A Voice Like Mine by Deb Haaland

VIRA Broadcasting | A Voice Like Mine by Deb Haaland

There is a scene early in Deb Haaland’s new memoir where a grandmother, standing in a kitchen thick with the smell of fry bread, tells a story about a father shipped off to an Indian boarding school with instructions to “kill the Indian” in him. It is not the image most readers will expect from a book written by a former U.S. Cabinet secretary, and that is precisely the point. Haaland has not written a Washington book. She has written a family book that happens to end up in Washington.

“A Voice Like Mine” traces Haaland’s improbable arc from a childhood bouncing between military postings as the daughter of a Norwegian American Marine and a Laguna Pueblo mother, through single motherhood, a stint running her own salsa business, law school in her thirties, and eventually a series of firsts: the first Native American woman to chair a state political party, one of the first two Native American women elected to Congress, and the first Native American to serve in a presidential Cabinet. The book is structured chronologically, but it resists the usual political-memoir shape of steady, inevitable ascent. Instead it lingers on the detours — the years of financial precarity, the long road through addiction and recovery, the small humiliations of being underestimated — before it ever gets to a committee hearing room.
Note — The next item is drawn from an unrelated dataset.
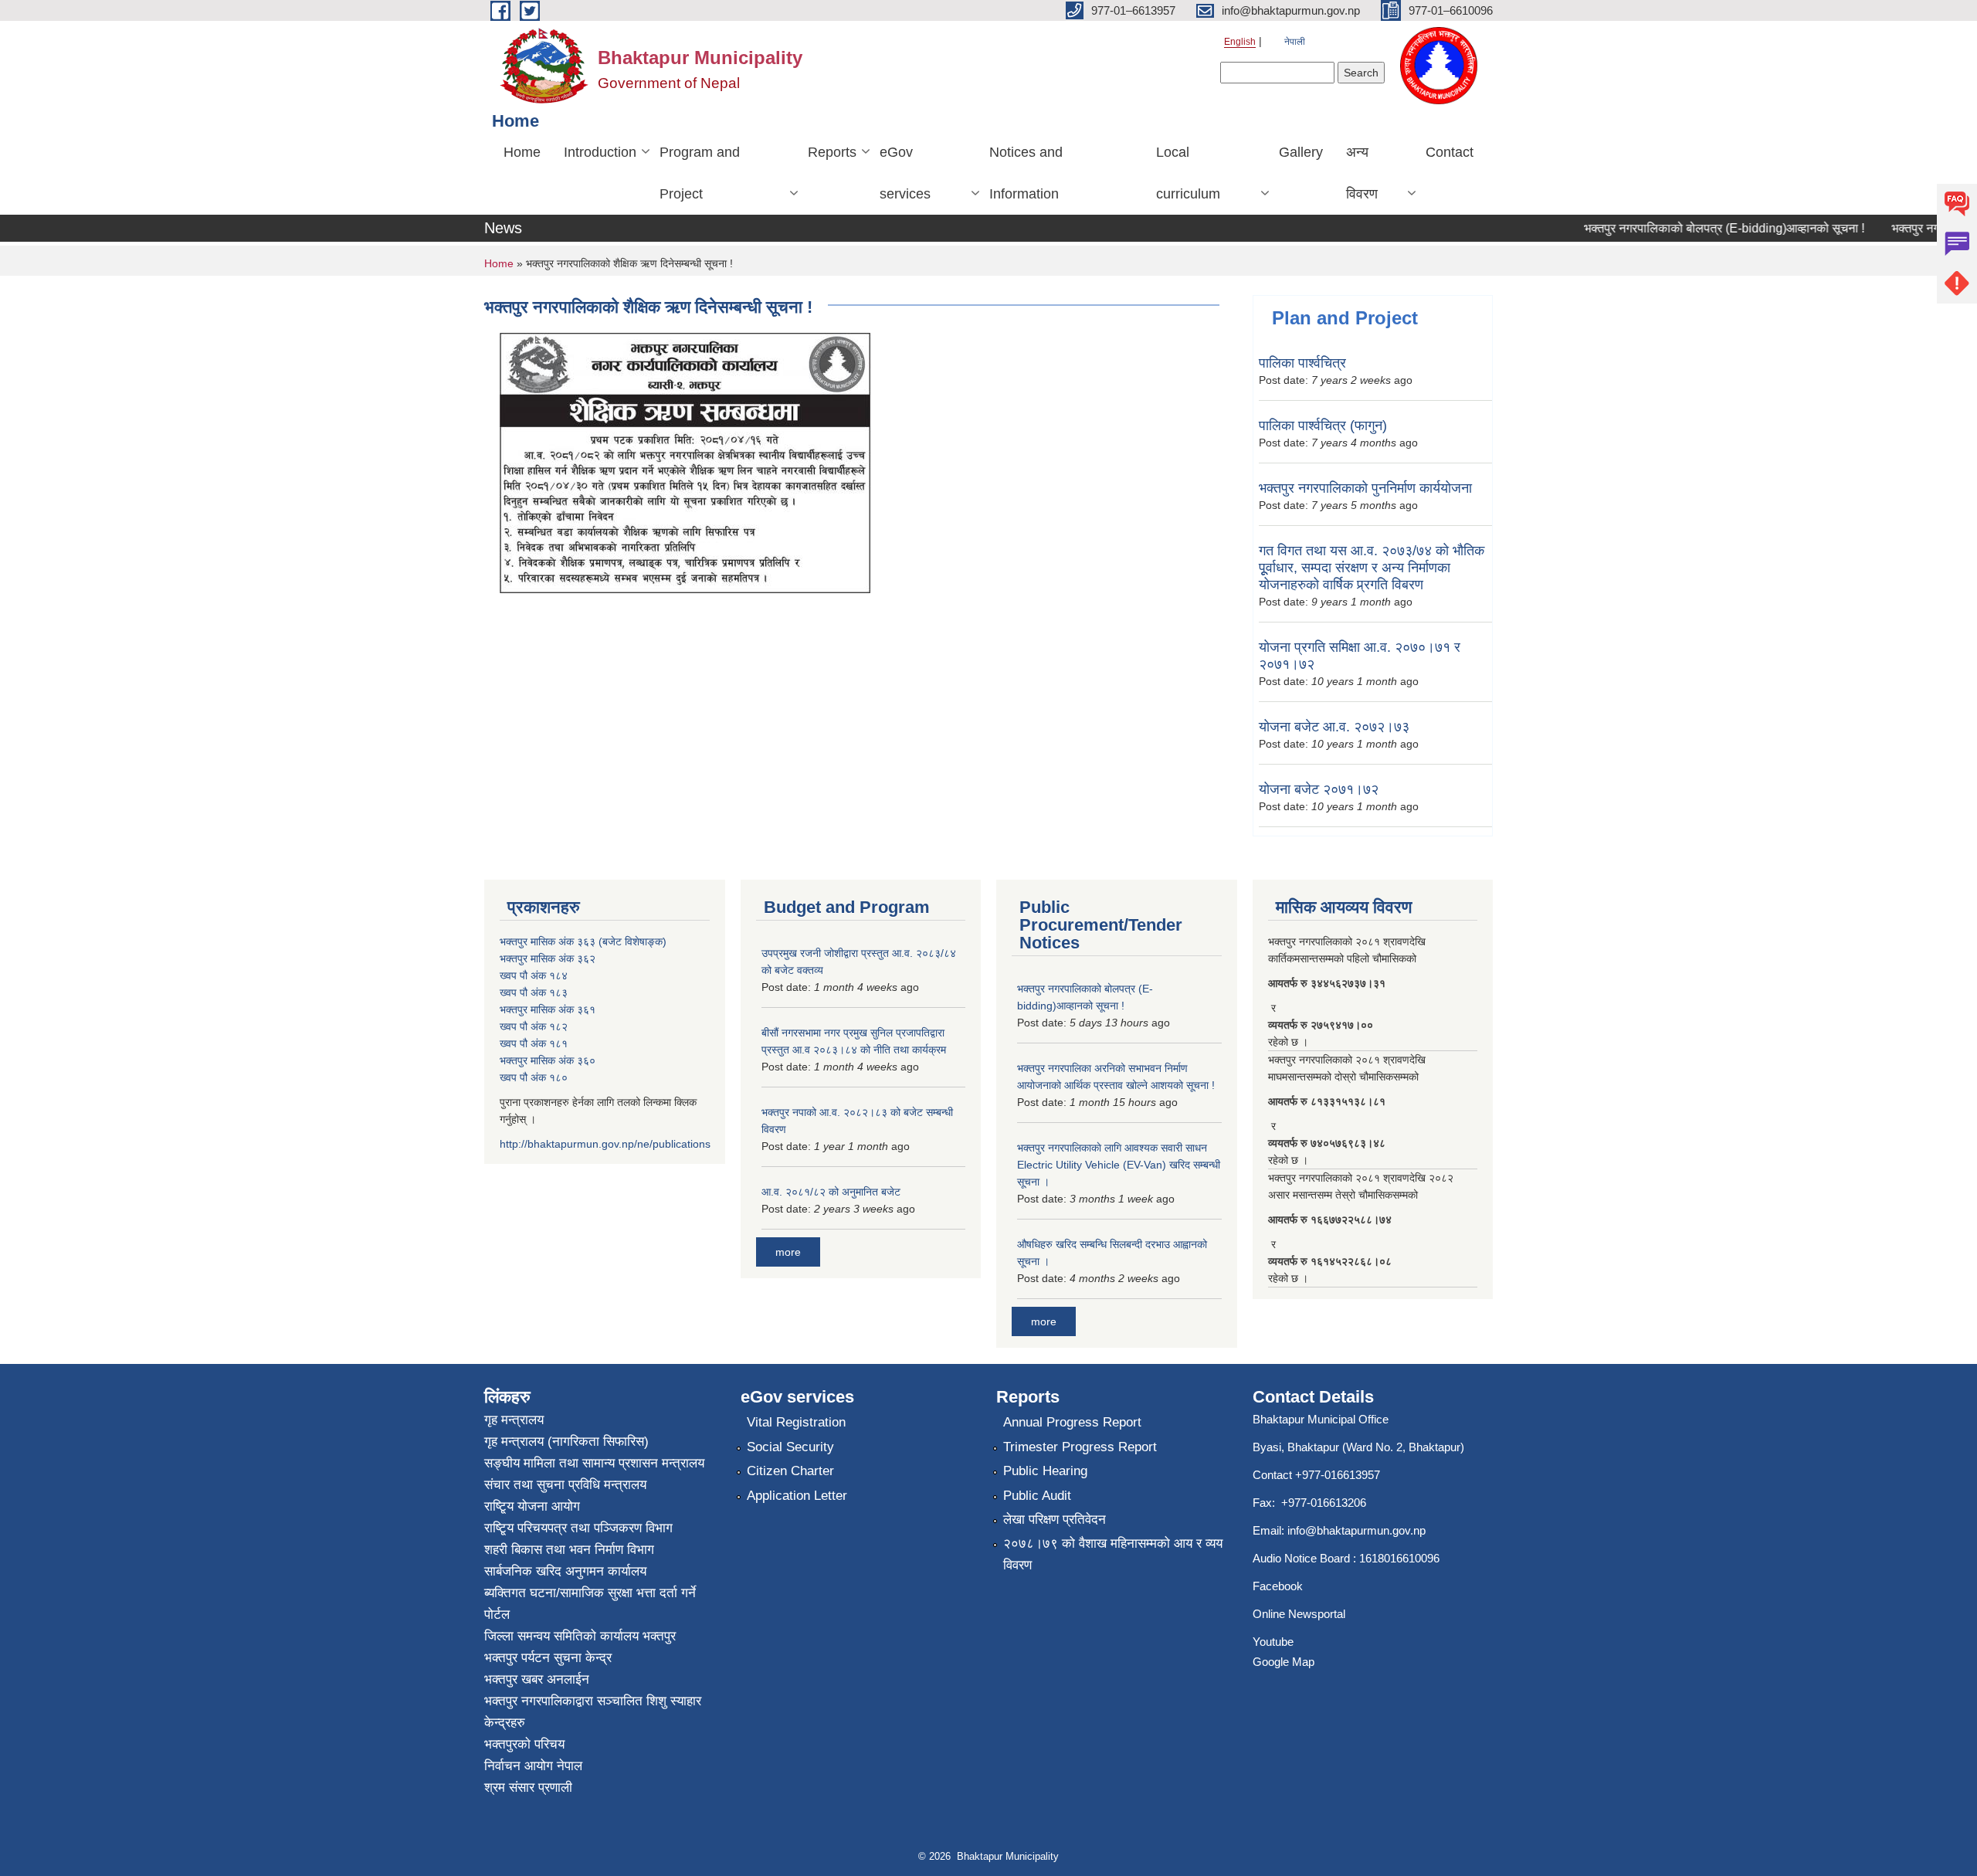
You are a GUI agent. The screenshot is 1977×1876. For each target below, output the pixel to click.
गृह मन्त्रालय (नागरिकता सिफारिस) (566, 1441)
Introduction (600, 152)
What makes the book work is Haaland’s refusal to treat her Native identity as a chapter topic rather than a lens. Recipes handed down from her mother and grandmother appear throughout, functioning less as garnish than as structure, each one tied to a specific memory or turning point. Her account of getting sober is handled with a plainness that avoids both self-pity and triumphalism; it reads like someone describing a long renovation rather than a redemption arc. The prose is unadorned and conversational, more front-porch storytelling than political messaging, which lets moments of real hardship land without melodrama.

Reception so far has clustered around a similar observation: this is a political memoir that mostly declines to act like one. Reviewers have pointed to the book’s warmth and its willingness to dwell on ordinary struggle — debt, grief, self-doubt — as what separates it from the genre’s more polished, message-tested entries. Several have singled out the interplay between food, family history, and public life as the book’s most distinctive structural choice, and the general consensus is that Haaland comes across as candid and unusually grounded for someone whose career has been built substantially on being a “first.”

It’s a memoir that will appeal most to readers already interested in Haaland’s public role, but its real center of gravity is domestic rather than political: a Laguna Pueblo family’s stubborn persistence across generations, told by someone who happened to end up in Washington along the way. For readers of memoir who want their politics served with real texture rather than talking points, it’s a worthwhile and often moving read.